NASA is challenging all comers to compete in the development of a bucket drum for RASSOR (Regolith Advanced Surface Systems Operations Robot). Technovelgy readers may already be familiar with RASSOR (see Miners! NASA Wants To License RASSOR Excavator)


(RASSOR bucket drum challenge)

RASSOR uses counterrotating bucket drums on opposing arms to provide near-zero horizontal and minimal vertical net reaction force so that excavation is not reliant on the traction or weight of the mobility system to provide a reaction force to counteract the excavation force in low-gravity environments.

During loading, the bucket drums excavate soil/regolith by scoops mounted on the drums exteriors that sequentially take multiple cuts of soil/regolith while rotating at approximately 20 revolutions per minute. Inside the hollow drums are baffles that trap the regolith and prevent it from falling back out of the scoops. During hauling, the bucket drums are raised by rotating the arms to provide clearance above the surface being excavated. The mobility platform can then travel while the soil/regolith remains in the raised bucket drums. When the excavator reaches the dump location, the bucket drums are commanded to reverse their direction of rotation, which causes soil/regolith to be expelled out of each successive scoop.

(Via GrabCAD.)

This video does a good job of giving you all the excitement of high-stakes lunar robotic development.

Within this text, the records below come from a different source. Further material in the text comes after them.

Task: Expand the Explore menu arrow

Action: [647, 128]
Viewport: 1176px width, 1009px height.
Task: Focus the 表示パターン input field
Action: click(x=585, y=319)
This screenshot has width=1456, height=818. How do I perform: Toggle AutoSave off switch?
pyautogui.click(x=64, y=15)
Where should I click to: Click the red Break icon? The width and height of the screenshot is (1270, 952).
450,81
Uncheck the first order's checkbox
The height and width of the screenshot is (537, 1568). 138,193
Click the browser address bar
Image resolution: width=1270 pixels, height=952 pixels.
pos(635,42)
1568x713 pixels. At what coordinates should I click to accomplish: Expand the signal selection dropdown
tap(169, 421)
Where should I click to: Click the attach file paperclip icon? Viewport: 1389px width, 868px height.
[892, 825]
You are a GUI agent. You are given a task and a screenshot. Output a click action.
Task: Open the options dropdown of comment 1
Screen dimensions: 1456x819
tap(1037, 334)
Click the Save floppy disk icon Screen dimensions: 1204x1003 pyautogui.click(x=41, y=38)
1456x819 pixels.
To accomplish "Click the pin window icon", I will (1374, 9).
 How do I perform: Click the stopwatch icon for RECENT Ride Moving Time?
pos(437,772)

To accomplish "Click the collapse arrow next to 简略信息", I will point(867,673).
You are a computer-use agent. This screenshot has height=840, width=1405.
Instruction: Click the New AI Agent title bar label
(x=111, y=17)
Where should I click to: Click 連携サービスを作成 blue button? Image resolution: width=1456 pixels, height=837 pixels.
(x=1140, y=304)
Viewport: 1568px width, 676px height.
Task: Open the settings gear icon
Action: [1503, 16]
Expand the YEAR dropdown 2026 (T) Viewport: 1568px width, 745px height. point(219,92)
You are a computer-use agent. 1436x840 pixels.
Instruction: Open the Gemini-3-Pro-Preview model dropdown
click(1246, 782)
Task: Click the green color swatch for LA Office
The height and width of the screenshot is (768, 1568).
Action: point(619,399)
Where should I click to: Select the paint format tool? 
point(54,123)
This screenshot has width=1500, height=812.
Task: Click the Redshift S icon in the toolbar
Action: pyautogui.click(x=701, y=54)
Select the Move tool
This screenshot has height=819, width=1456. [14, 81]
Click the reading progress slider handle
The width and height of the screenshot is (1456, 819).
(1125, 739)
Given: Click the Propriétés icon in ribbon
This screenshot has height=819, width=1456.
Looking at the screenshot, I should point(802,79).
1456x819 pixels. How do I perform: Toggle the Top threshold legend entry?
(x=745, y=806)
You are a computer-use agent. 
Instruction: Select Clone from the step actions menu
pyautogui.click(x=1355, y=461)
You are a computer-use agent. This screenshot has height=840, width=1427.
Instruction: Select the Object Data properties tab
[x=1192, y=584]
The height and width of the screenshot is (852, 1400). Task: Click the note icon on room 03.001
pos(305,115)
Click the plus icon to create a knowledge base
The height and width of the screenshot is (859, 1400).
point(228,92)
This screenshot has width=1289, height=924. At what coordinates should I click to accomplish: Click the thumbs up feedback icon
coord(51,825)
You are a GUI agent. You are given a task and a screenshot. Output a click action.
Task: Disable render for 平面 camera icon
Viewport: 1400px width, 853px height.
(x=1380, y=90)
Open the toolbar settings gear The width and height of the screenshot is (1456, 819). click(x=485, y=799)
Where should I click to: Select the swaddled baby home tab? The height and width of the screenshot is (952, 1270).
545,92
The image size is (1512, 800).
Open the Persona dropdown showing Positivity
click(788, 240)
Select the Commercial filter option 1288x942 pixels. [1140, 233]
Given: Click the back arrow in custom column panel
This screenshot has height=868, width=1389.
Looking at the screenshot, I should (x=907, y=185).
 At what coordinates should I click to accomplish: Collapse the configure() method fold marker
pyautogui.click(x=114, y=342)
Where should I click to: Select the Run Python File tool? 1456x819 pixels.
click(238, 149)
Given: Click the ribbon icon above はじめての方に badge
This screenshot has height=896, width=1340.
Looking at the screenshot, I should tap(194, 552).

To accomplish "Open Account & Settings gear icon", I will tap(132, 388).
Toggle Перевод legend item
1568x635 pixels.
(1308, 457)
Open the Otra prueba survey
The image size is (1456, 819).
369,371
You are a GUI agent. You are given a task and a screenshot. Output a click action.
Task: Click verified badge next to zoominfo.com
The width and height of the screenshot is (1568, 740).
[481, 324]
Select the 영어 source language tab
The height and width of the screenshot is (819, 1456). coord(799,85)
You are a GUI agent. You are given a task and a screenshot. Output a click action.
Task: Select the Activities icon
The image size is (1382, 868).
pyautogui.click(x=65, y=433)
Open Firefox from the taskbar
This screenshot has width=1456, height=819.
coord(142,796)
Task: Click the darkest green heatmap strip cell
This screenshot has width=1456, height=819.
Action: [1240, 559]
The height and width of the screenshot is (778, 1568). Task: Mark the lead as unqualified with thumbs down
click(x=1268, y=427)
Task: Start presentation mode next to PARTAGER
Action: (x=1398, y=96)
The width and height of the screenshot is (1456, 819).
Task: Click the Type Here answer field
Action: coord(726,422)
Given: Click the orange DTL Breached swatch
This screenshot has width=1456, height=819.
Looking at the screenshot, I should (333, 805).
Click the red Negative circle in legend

( NASA's Robotic Mining Competition )

Science fiction fans have been thinking about lunar mining for generations - don't tell me you just started thinking about it! In the 1930 classic Brigands of the Moon, scientifiction writer Ray Cummings describes a lunar mining operation:

The third building seemed a lean-to banked against the cliff wall, a slanting shed-wall of glassite fifty feet high and two hundred in length. Under it, for months Grantline bores had dug into the cliff. Braced tunels were hewn penetrating back and downward into the vein of rock.

The work was over. The borers had been dismantled and packed away. At one end of the cliff the mining equipment lay piled in a ltter. There was a heap of discarded ore where Grantline had carted and dumped it after his crude refining process had yielded it as waste. The ore slag lay like gray powder flakes strewn down the cliff.